Cancer pain management


Chapter 38
Cancer pain management


Amy Swan & Eduardo Bruera


Department of Palliative Care and Rehabilitation Medicine Unit 1414, University of Texas M.D. Anderson Cancer Center, Houston, Texas, USA


Introduction


Pain is one of the most common and distressing symptoms among cancer patients, with increasing frequency and severity as disease progresses. Approximately 30–50% of newly diagnosed cancer patients report having pain. This proportion increases to 35–96% in terminally ill cancer patients [1]. Despite significant progress in research and education on pain management, there remain multiple barriers to effective pain control. These include inconsistent pain assessment, insufficient training and knowledge, misconceptions about opioids and financial challenges [2]. In addition to overcoming these obstacles, it is important to recognize that the diagnosis of cancer is associated with significant physical, psychological and spiritual distress, all of which can contribute to worsening pain. Thus, effective management of cancer pain necessitates an interprofessional approach customized to the individual’s needs.


Basic mechanisms


Patients with cancer may experience pain from progressive disease, diagnostic procedures, cancer treatments and/or other comorbidities. Table 38.1 provides an overview of cancer pain mechanisms. The basic mechanism of nociception is reviewed in Chapter 3 and is not discussed in this chapter. Cancer is a life‐threatening disease and is frequently associated with psychosocial distress. Although the pathway of neurotransmission from noxious stimuli to somatosensory cortex is similar between cancer pain and non‐cancer pain, how cancer patients perceive, and ultimately express, their pain may be quite different from patients with non‐cancer Diagnoses (Figure 38.1).

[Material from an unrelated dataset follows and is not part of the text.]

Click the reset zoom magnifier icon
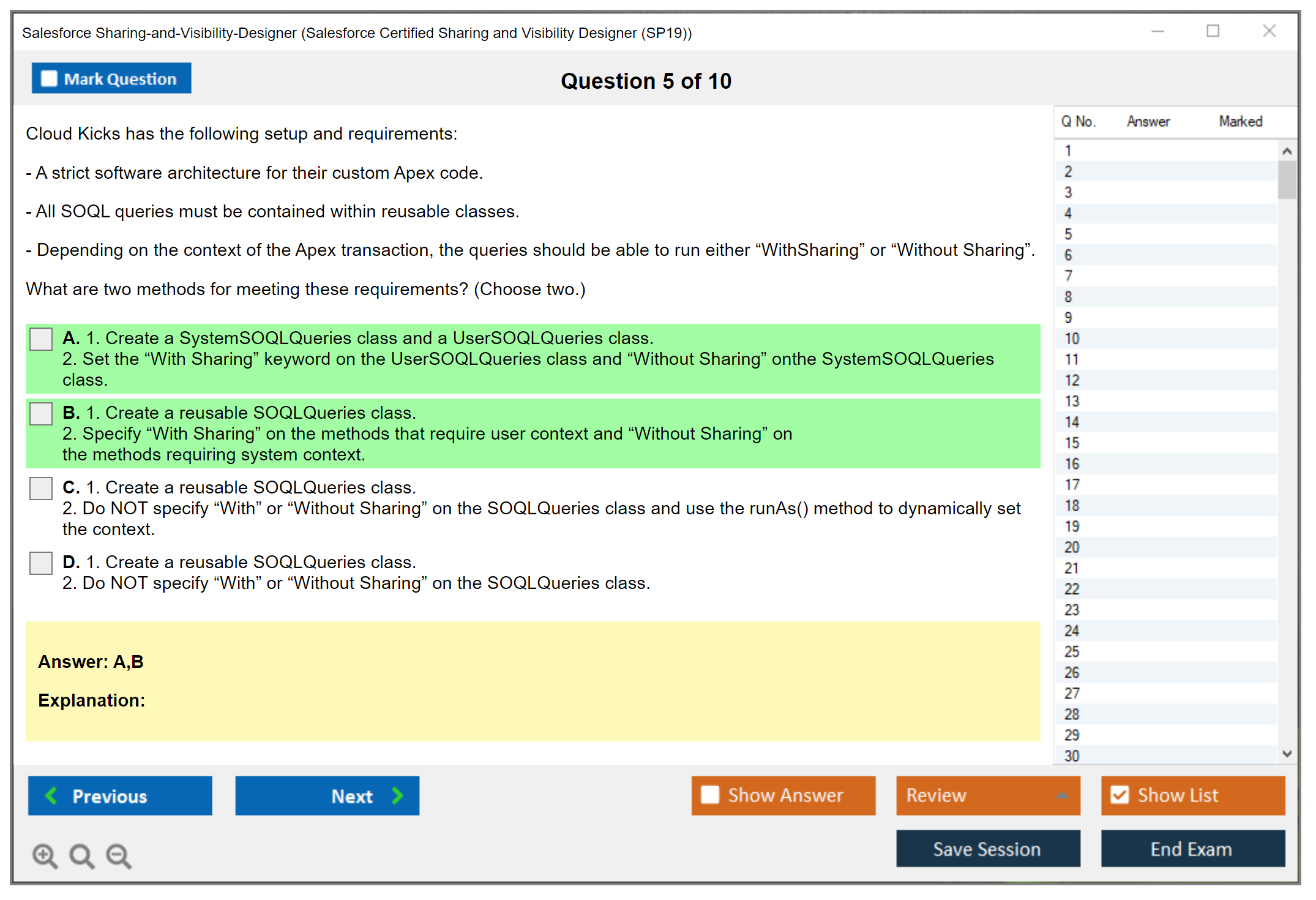The height and width of the screenshot is (900, 1316). tap(81, 855)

An understanding of the unique circumstances associated with the diagnosis of cancer has important implications for both assessment and treatment of cancer pain. Cancer patients typically have a heavy symptom burden as a result of progressive cancer, cancer treatments and/or comorbidities. Using the Memorial Symptom Assessment Scale, one study demonstrated that advanced cancer patients have an average of 11 ± 6 symptoms [3]. Because many of these symptoms are closely related, effective management of pain in the context of malignancy requires concurrent management of other complaints (e.g. coughing and chest pain, vomiting and abdominal pain). Also, polypharmacy is a common issue among cancer patients, with a high potential for drug interactions. For instance, the level of methadone may be affected by concurrent use of various CYP3A4 inducers and/or inhibitors.


Clinicians caring for cancer patients should be cognizant of the concept of “total pain,” defined as the sum of four components: physical, psychological, social and spiritual. This framework highlights the complex interconnectedness between the body, mind and spirit. For instance, a patient may experience 4 out of 10 shoulder pain caused by the nociceptive input from bone metastasis, while another patient with similar level of noxious physical stimuli may rate his/her pain as 10 out of 10 because of significant psychosocial (e.g. recent bad news) or spiritual (e.g. punishment from God) distress. Pain for the first patient can easily be managed with analgesics, while pain for the second patient warrants comprehensive assessment with multidisciplinary input.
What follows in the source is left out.